* READING PASSAGE
Segment Open

Epaulettes? Hard to say. I looked it up, not expecting to find much.

Wow, I never knew that about Cosa Nostra. Seriously? Wow. I just figured they were wearing them because the wardrobe department wanted to show that the scene took place sometime in the 1980s…I thought they were “over” by the 1990s.

Or maybe Members only gave them a bunch of jackets for free

Maybe “defeat” isn’t exactly the right word. I just imagine Gilligan finally at the end, deciding whether Tony and his family live or die, and realizing that neither would be a fitting end to the series. He realized the Soprano family would never experience a sense of relief or resolution, so he contrived a way to put the viewer through that same discomfort. I thought it was very well done.

To explain the ending Chase said when he saw the first Planet of the Apes movie the first time he thought at first “Oh, they have a statue of liberty too” I think he meant that people did not understand the ending.

Segment Closed

* SUPPLIED ENTRIES

Segment Open

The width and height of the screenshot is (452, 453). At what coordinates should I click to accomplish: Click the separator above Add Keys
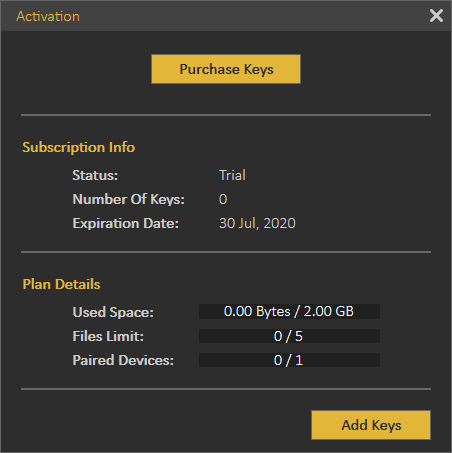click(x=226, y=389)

Segment Closed
Segment Open

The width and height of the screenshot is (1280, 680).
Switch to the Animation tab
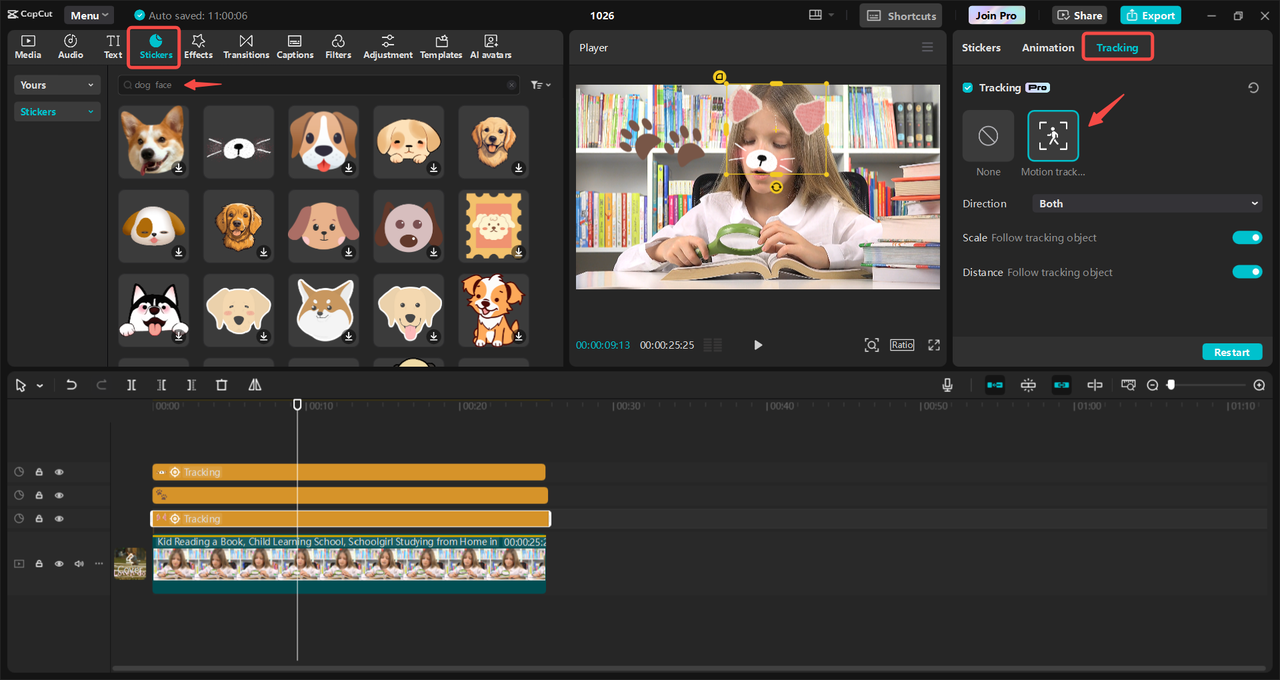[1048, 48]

Segment Closed
Segment Open

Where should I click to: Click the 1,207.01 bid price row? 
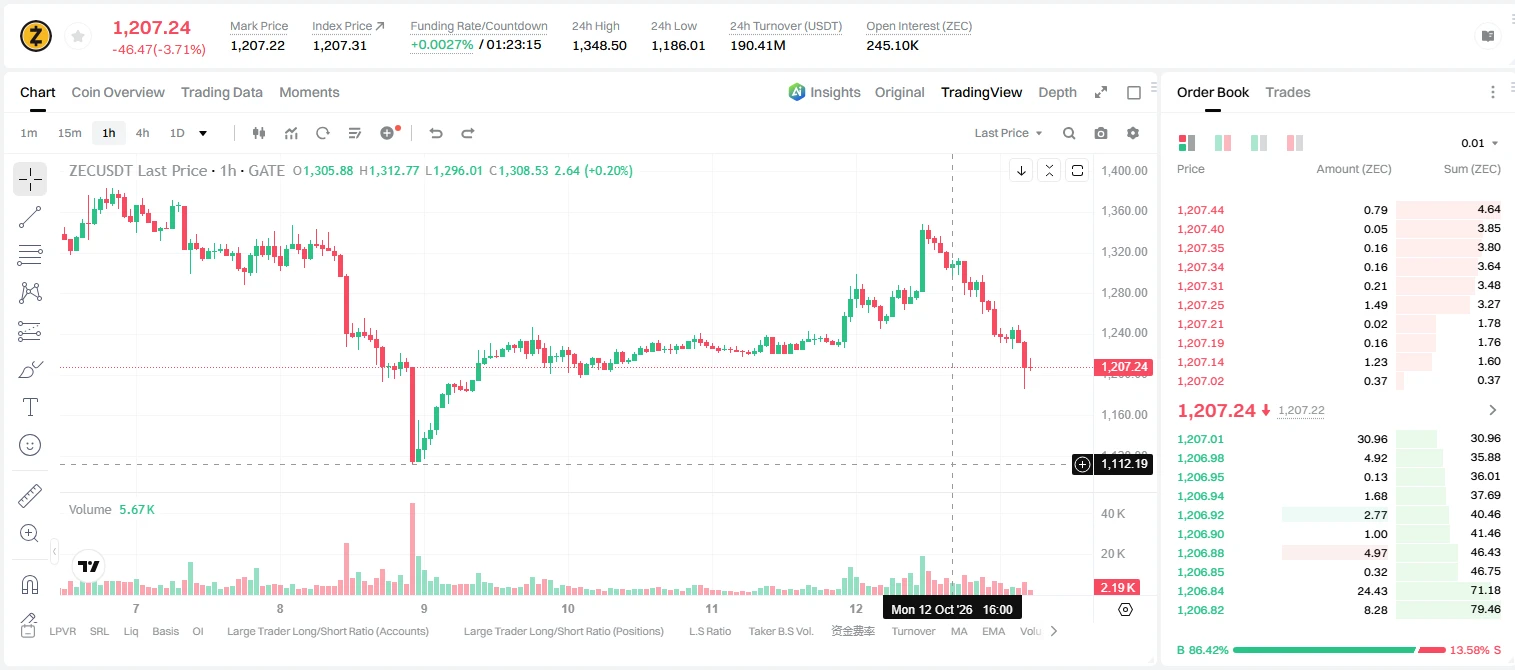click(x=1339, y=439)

Segment Closed

* TASK REQUIREMENTS
Repeat, word for word, the part of the Sopranos comments that opens with the words "Epaulettes? Hard to" and closes with "by the 1990s.".

* OUTPUT OF THE EXERCISE
Epaulettes? Hard to say. I looked it up, not expecting to find much.

Wow, I never knew that about Cosa Nostra. Seriously? Wow. I just figured they were wearing them because the wardrobe department wanted to show that the scene took place sometime in the 1980s…I thought they were “over” by the 1990s.